TASK
Copy the data exactly.

──────────

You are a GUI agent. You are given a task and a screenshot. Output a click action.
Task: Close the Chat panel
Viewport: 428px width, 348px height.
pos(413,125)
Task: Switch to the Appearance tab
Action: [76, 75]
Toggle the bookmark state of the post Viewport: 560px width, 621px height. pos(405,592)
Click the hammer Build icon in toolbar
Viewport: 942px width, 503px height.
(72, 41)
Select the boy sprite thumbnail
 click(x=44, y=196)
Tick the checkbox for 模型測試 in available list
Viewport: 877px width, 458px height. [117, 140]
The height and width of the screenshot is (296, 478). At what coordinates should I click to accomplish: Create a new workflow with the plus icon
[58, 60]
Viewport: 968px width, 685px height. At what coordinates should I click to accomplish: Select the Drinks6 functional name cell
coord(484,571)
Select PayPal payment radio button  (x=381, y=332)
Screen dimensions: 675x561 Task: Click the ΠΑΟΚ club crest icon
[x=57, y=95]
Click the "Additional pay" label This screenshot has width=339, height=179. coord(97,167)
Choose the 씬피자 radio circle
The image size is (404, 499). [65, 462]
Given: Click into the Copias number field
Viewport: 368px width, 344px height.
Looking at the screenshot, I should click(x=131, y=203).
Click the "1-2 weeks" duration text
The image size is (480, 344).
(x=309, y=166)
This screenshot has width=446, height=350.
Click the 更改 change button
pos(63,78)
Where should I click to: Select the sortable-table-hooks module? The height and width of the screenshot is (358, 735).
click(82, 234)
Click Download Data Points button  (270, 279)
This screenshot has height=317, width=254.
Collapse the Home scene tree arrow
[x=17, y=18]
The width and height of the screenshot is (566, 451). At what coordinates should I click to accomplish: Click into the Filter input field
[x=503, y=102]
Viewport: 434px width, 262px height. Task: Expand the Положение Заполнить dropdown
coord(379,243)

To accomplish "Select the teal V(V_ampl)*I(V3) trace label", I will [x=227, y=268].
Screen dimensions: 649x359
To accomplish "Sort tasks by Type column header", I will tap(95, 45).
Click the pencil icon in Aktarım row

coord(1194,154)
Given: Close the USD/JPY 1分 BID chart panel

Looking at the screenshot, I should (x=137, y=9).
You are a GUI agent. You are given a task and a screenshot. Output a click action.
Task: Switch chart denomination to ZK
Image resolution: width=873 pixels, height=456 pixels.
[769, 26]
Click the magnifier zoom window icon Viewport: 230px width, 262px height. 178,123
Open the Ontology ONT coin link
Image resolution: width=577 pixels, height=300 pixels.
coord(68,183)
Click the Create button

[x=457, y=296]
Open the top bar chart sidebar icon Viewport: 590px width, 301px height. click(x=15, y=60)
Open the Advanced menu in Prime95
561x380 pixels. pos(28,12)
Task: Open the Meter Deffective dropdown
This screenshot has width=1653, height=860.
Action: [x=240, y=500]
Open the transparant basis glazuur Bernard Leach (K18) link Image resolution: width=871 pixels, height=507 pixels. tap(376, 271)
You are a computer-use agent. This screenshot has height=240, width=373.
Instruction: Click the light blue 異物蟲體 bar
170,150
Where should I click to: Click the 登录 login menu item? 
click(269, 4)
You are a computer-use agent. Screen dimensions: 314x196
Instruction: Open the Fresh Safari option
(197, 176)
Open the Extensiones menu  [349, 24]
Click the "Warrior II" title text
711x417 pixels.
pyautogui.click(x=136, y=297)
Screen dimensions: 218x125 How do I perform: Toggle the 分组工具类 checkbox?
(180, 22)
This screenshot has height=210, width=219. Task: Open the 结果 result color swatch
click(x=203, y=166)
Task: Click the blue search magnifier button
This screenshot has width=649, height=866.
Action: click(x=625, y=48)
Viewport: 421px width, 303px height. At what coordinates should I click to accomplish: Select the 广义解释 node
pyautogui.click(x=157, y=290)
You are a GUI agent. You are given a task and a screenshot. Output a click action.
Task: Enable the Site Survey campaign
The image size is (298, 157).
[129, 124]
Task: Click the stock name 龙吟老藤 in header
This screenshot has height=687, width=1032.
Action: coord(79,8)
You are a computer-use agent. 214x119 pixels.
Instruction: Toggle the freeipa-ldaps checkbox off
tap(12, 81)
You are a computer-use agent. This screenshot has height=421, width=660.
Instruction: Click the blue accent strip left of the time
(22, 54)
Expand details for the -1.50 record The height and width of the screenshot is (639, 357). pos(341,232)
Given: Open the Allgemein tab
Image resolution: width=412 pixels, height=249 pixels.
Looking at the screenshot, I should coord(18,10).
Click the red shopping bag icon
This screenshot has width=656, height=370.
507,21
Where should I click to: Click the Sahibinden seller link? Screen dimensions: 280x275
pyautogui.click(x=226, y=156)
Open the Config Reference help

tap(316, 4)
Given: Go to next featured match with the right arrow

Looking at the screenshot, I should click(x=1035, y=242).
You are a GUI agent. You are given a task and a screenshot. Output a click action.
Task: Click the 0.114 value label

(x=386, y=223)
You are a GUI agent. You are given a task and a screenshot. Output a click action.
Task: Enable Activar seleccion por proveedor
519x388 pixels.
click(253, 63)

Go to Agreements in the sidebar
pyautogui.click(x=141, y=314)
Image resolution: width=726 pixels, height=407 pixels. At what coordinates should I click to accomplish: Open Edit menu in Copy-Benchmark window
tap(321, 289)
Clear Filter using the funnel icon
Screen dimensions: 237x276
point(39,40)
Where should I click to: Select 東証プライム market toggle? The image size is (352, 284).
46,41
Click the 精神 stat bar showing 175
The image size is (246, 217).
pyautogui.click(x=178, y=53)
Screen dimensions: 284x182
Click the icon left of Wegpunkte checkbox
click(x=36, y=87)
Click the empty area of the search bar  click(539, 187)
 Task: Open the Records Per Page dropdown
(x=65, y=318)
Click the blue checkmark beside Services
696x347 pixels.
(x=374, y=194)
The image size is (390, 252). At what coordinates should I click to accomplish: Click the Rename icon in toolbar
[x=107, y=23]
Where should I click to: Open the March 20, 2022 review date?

──────────

ANSWER SECTION
You are a GUI agent. You are given a task and a screenshot. Output a click action.
Task: Close the Chat panel
Viewport: 428px width, 348px height.
pos(413,125)
Task: Switch to the Appearance tab
Action: [76, 75]
Toggle the bookmark state of the post Viewport: 560px width, 621px height. pos(405,592)
Click the hammer Build icon in toolbar
Viewport: 942px width, 503px height.
(72, 41)
Select the boy sprite thumbnail
 click(x=44, y=196)
Tick the checkbox for 模型測試 in available list
Viewport: 877px width, 458px height. [117, 140]
The height and width of the screenshot is (296, 478). At what coordinates should I click to accomplish: Create a new workflow with the plus icon
[58, 60]
Viewport: 968px width, 685px height. At what coordinates should I click to accomplish: Select the Drinks6 functional name cell
coord(484,571)
Select PayPal payment radio button  (x=381, y=332)
Screen dimensions: 675x561 Task: Click the ΠΑΟΚ club crest icon
[x=57, y=95]
Click the "Additional pay" label This screenshot has width=339, height=179. coord(97,167)
Choose the 씬피자 radio circle
The image size is (404, 499). [65, 462]
Given: Click into the Copias number field
Viewport: 368px width, 344px height.
Looking at the screenshot, I should click(x=131, y=203).
Click the "1-2 weeks" duration text
The image size is (480, 344).
(x=309, y=166)
This screenshot has width=446, height=350.
Click the 更改 change button
pos(63,78)
Where should I click to: Select the sortable-table-hooks module? The height and width of the screenshot is (358, 735).
click(82, 234)
Click Download Data Points button  (270, 279)
This screenshot has height=317, width=254.
Collapse the Home scene tree arrow
[x=17, y=18]
The width and height of the screenshot is (566, 451). At what coordinates should I click to accomplish: Click into the Filter input field
[x=503, y=102]
Viewport: 434px width, 262px height. Task: Expand the Положение Заполнить dropdown
coord(379,243)

To accomplish "Select the teal V(V_ampl)*I(V3) trace label", I will [x=227, y=268].
Screen dimensions: 649x359
To accomplish "Sort tasks by Type column header", I will tap(95, 45).
Click the pencil icon in Aktarım row

coord(1194,154)
Given: Close the USD/JPY 1分 BID chart panel

Looking at the screenshot, I should (x=137, y=9).
You are a GUI agent. You are given a task and a screenshot. Output a click action.
Task: Switch chart denomination to ZK
Image resolution: width=873 pixels, height=456 pixels.
[769, 26]
Click the magnifier zoom window icon Viewport: 230px width, 262px height. 178,123
Open the Ontology ONT coin link
Image resolution: width=577 pixels, height=300 pixels.
coord(68,183)
Click the Create button

[x=457, y=296]
Open the top bar chart sidebar icon Viewport: 590px width, 301px height. click(x=15, y=60)
Open the Advanced menu in Prime95
561x380 pixels. pos(28,12)
Task: Open the Meter Deffective dropdown
This screenshot has width=1653, height=860.
Action: [x=240, y=500]
Open the transparant basis glazuur Bernard Leach (K18) link Image resolution: width=871 pixels, height=507 pixels. tap(376, 271)
You are a computer-use agent. This screenshot has height=240, width=373.
Instruction: Click the light blue 異物蟲體 bar
170,150
Where should I click to: Click the 登录 login menu item? 
click(269, 4)
You are a computer-use agent. Screen dimensions: 314x196
Instruction: Open the Fresh Safari option
(197, 176)
Open the Extensiones menu  [349, 24]
Click the "Warrior II" title text
711x417 pixels.
pyautogui.click(x=136, y=297)
Screen dimensions: 218x125 How do I perform: Toggle the 分组工具类 checkbox?
(180, 22)
This screenshot has height=210, width=219. Task: Open the 结果 result color swatch
click(x=203, y=166)
Task: Click the blue search magnifier button
This screenshot has width=649, height=866.
Action: click(x=625, y=48)
Viewport: 421px width, 303px height. At what coordinates should I click to accomplish: Select the 广义解释 node
pyautogui.click(x=157, y=290)
You are a GUI agent. You are given a task and a screenshot. Output a click action.
Task: Enable the Site Survey campaign
The image size is (298, 157).
[129, 124]
Task: Click the stock name 龙吟老藤 in header
This screenshot has height=687, width=1032.
Action: coord(79,8)
You are a computer-use agent. 214x119 pixels.
Instruction: Toggle the freeipa-ldaps checkbox off
tap(12, 81)
You are a computer-use agent. This screenshot has height=421, width=660.
Instruction: Click the blue accent strip left of the time
(22, 54)
Expand details for the -1.50 record The height and width of the screenshot is (639, 357). pos(341,232)
Given: Open the Allgemein tab
Image resolution: width=412 pixels, height=249 pixels.
Looking at the screenshot, I should coord(18,10).
Click the red shopping bag icon
This screenshot has width=656, height=370.
507,21
Where should I click to: Click the Sahibinden seller link? Screen dimensions: 280x275
pyautogui.click(x=226, y=156)
Open the Config Reference help

tap(316, 4)
Given: Go to next featured match with the right arrow

Looking at the screenshot, I should click(x=1035, y=242).
You are a GUI agent. You are given a task and a screenshot. Output a click action.
Task: Click the 0.114 value label

(x=386, y=223)
You are a GUI agent. You are given a task and a screenshot. Output a click action.
Task: Enable Activar seleccion por proveedor
519x388 pixels.
click(253, 63)

Go to Agreements in the sidebar
pyautogui.click(x=141, y=314)
Image resolution: width=726 pixels, height=407 pixels. At what coordinates should I click to accomplish: Open Edit menu in Copy-Benchmark window
tap(321, 289)
Clear Filter using the funnel icon
Screen dimensions: 237x276
point(39,40)
Where should I click to: Select 東証プライム market toggle? The image size is (352, 284).
46,41
Click the 精神 stat bar showing 175
The image size is (246, 217).
pyautogui.click(x=178, y=53)
Screen dimensions: 284x182
Click the icon left of Wegpunkte checkbox
click(x=36, y=87)
Click the empty area of the search bar  click(539, 187)
 Task: Open the Records Per Page dropdown
(x=65, y=318)
Click the blue checkmark beside Services
696x347 pixels.
(x=374, y=194)
The image size is (390, 252). At what coordinates should I click to accomplish: Click the Rename icon in toolbar
[x=107, y=23]
Where should I click to: Open the March 20, 2022 review date?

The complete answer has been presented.